- **Prompt**: Using the listing below, report how many lines contain the word "Click" and give no other words.

- **Task data**:
*** Block opens ***

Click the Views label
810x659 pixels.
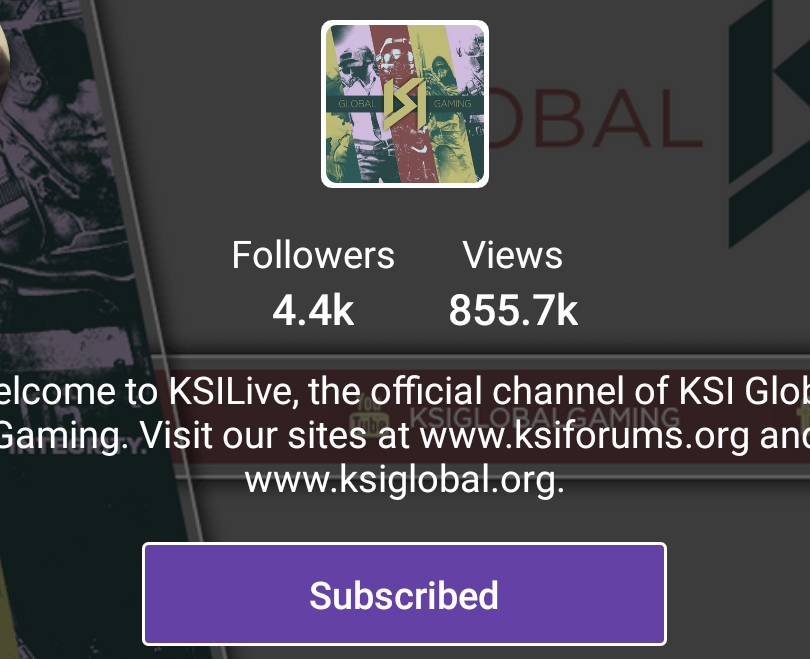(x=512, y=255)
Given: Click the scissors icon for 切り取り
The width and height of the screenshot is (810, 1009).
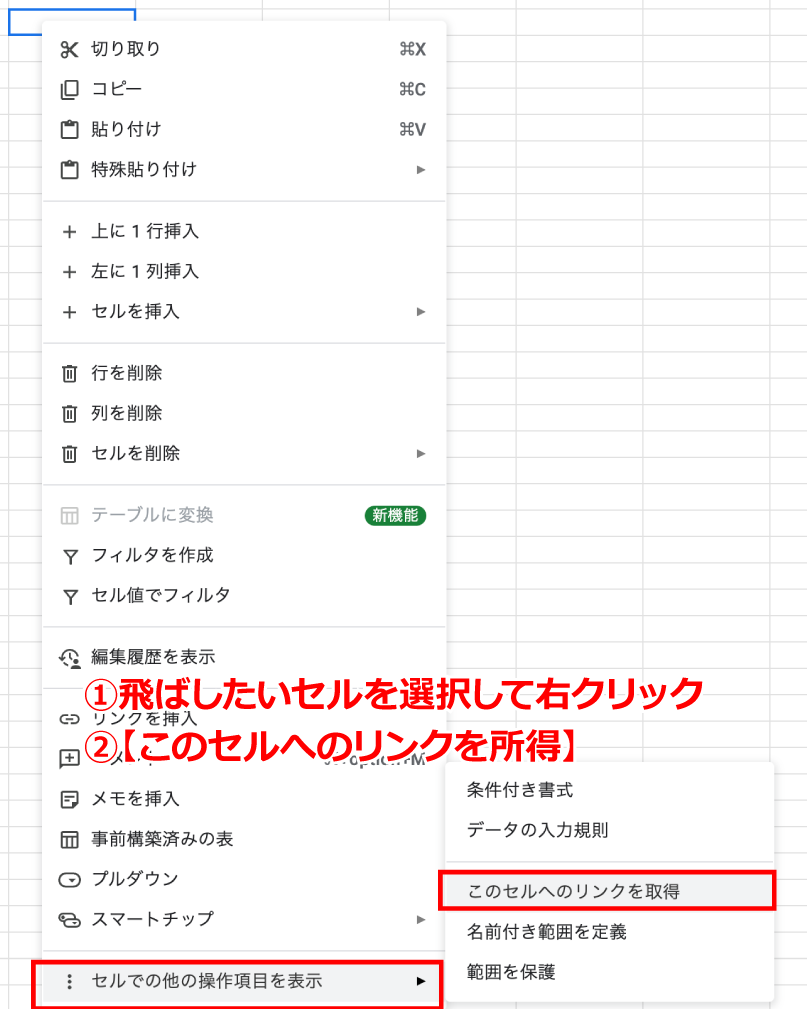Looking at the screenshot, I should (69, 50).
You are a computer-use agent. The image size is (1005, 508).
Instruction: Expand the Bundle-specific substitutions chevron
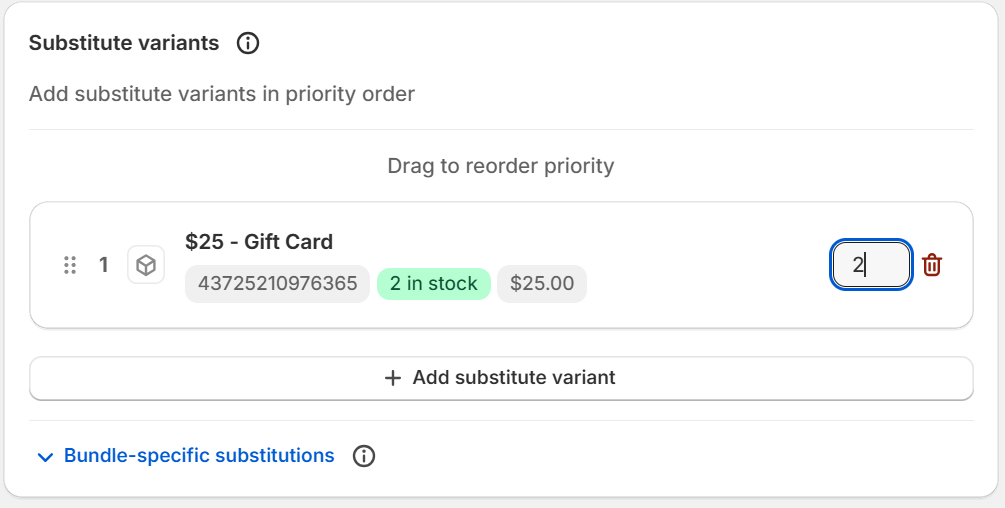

*** Block closes ***

- **Answer below**: 2